Manual smoke (compiled binary, all checks green):
  - DAEMON_STARTED + BOARD_PUBLISHED with trailing slash
  - GET /boards/<id> (no slash) → 301 Location /boards/<id>/
  - Second `$D serve` invocation → DAEMON_ATTACHED, new board on same port
  - feedback.json gets boardId + publishedAt fields
  - DESIGN_DAEMON_VERSION=v2-different on second invocation with
    active board → WARNING + "Refusing to auto-kill" + exit 1,
    original daemon still alive
  - `$D daemon stop --force` removes state file

All 67 design tests still green after the refactor (16 serve + 30
daemon + 17 discovery + 4 daemon round-trip).

Co-Authored-By: Claude Opus 4.7 (1M context) <noreply@anthropic.com>

* fix(design): skill resolvers learn the daemon's BOARD_URL output

The five skills that invoke $D compare --serve (design-shotgun,
design-consultation, plan-design-review, office-hours, design-review)
parsed `SERVE_STARTED: port=N` from stderr and then POSTed to
`/api/reload` at that port during regenerate cycles. The new daemon
hosts boards under `/boards/<id>/` so the reload endpoint moved to
`<BOARD_URL>api/reload` — without this update, the regenerate phase
of every skill invocation would silently fail against daemon mode.

Updated scripts/resolvers/design.ts to parse `BOARD_URL:` instead of
the port, and to POST reloads against the per-board URL. Regenerated
the four SKILL.md files via bun run gen:skill-docs.
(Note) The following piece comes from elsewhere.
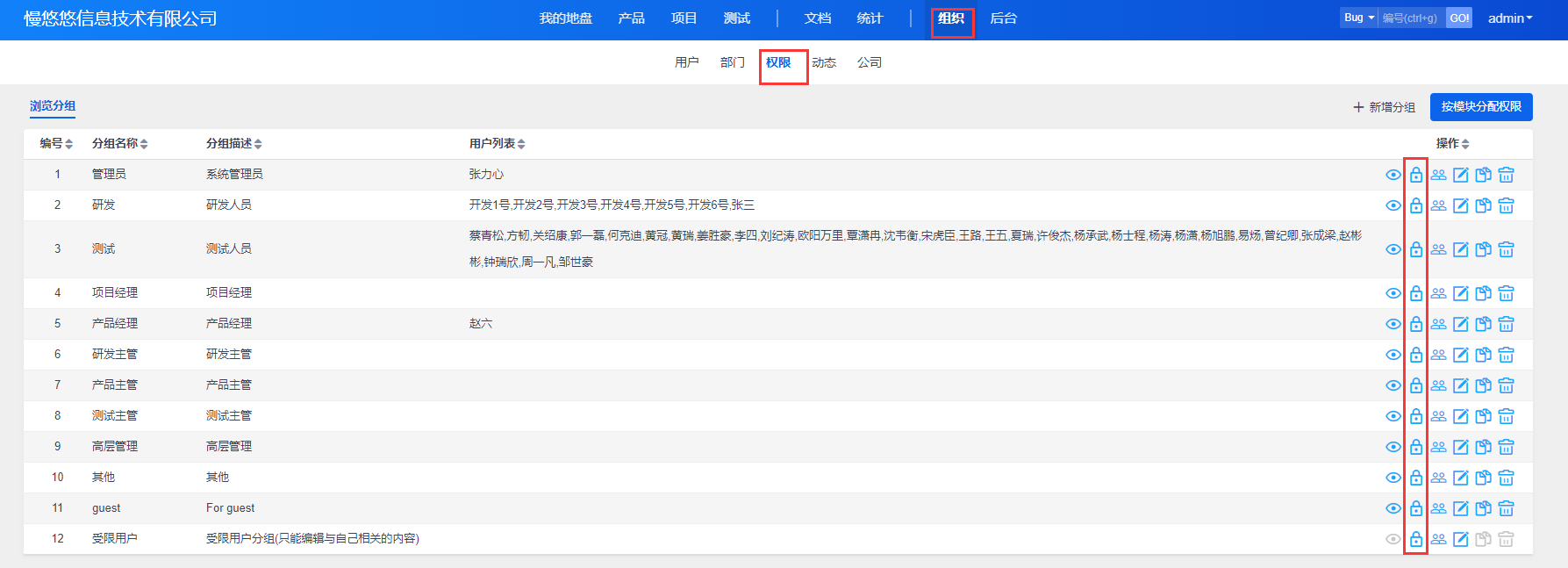Open member maintenance icon for 测试 group
This screenshot has height=568, width=1568.
point(1438,249)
Legacy `--no-daemon` invocations continue to emit `SERVE_STARTED:` and
serve at `/api/reload` — the resolver instructions note both.

Surfaced by the maintainability specialist during /ship review (the
"stale comment" finding was actually a behavior bug pointing at five
downstream consumers). Codex's plan-review pass flagged the migration
story as incomplete but I dismissed the concern — Codex was right.

Co-Authored-By: Claude Opus 4.7 (1M context) <noreply@anthropic.com>

* chore(design): emit SERVE_STARTED back-compat alias; drop dead import

design/src/cli.ts publishToDaemon now emits `SERVE_STARTED: port=N html=<path>`
as a third stderr line alongside DAEMON_STARTED/DAEMON_ATTACHED + BOARD_URL.
Any out-of-tree script that grepped the legacy line still gets the port —
they'd still fail at the reload step (the endpoint moved to /boards/<id>/
api/reload) but they no longer fail at the port-detection step. Combined with
the resolver updates one commit back, this is belt-and-suspenders compat.

Fixed the stale docstring at cli.ts:316 that claimed back-compat without
actually emitting the alias. The maintainability specialist flagged it.

Dropped a dead `DaemonState` import from daemon-client.ts. Same review pass.

Co-Authored-By: Claude Opus 4.7 (1M context) <noreply@anthropic.com>

* chore: bump version and changelog (v1.45.0.0)

Design boards now live 24h, not 10 minutes. One daemon hosts every
board, one tab survives the whole day. See CHANGELOG.md for the full
release summary + metrics + itemized changes.

TODOS.md gains a "design daemon: follow-ups" section capturing the
P3 test gaps + maintainability nits the /ship review army flagged
but that aren't blocking for this release.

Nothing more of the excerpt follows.